Unfortunately a negative test does not necessarily mean you don’t have cancer. It just means that you don’t have cancer that is active (or malignant) enough to generate hCG that your particular pregnancy test kit can detect (the same as for a false negative for an actual pregnancy).

In the 1950 paper on the Unitarian Thesis2 the authors said that it was difficult to get a simple, reliable test for hCG levels. Part of the problem, they said, was that the most malignant testicular cancer could give over 1,000,000 IU (International Units) of hCG in a volume of urine, while other testicular cancers which are still strongly malignant and metatastic (ie able to spread (metastasize)) may give under 50 IU and less malignant, non-testicular cancers even less.

Modern pregnancy tests, however, react to levels around 50 mIU/mL or less (over 25mIU/mL and you are pregnant according to (ie 25 thousandths of one IU in one millilitre of urine). If a man has around 50 IU in say a typical full bladder of 500mL then that would still be 500 mIU/mL and so definitely detectable by modern pregnancy tests; but I don’t have figures for hCG levels associated with typical cancers to be certain.

Laboratory tests for hCG are more sensitive and can detect lower levels (whether testing for pregnancy or cancer) and can give a measurement of the AMOUNT of hCG in the urine sample. A series of measurements can also be used to indicate if any treatment is succeeding in reducing the malignancy or not.

The difference between testing for hCG and ca125 is that the hCG is produced by the trophoblast element of the tumour (ie the malignant element) whilst ca125 is produced by the ‘normal’ ovarian cells responding to the cancer or to some other stimulus. This is why ca125 is not a definitive test, but hCG is (or you are pregnant!).

What you can do

Try it out – Pregnancy test kits are not expensive. I know that the message on my web site can be hard to believe when your doctors are not telling you the same, but if you have already been diagnosed with cancer a positive result should give confidence in the science behind my writing.

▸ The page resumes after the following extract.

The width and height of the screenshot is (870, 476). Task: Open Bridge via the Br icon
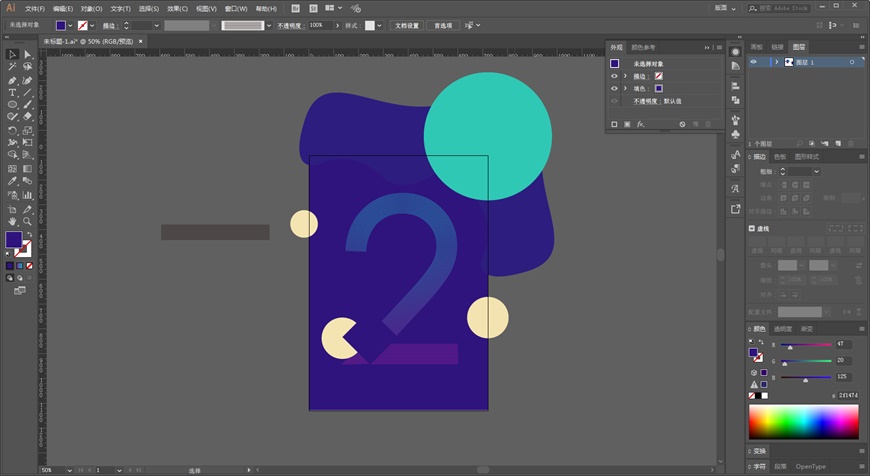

If you are worried about having cancer, it is better to find out sooner rather than putting it off – and the ca 125 test is useful but not definitive.


1.  Ernst T Krebs Sr, Ernst T Krebs Jr and Howard H Beard, The Unitarian or Trophoblastic Thesis of Cancer, The Medical Record published July 1950.

2. Primary meaning the starting point for the cancer, not a secondary cancer spread from elsewhere in the body.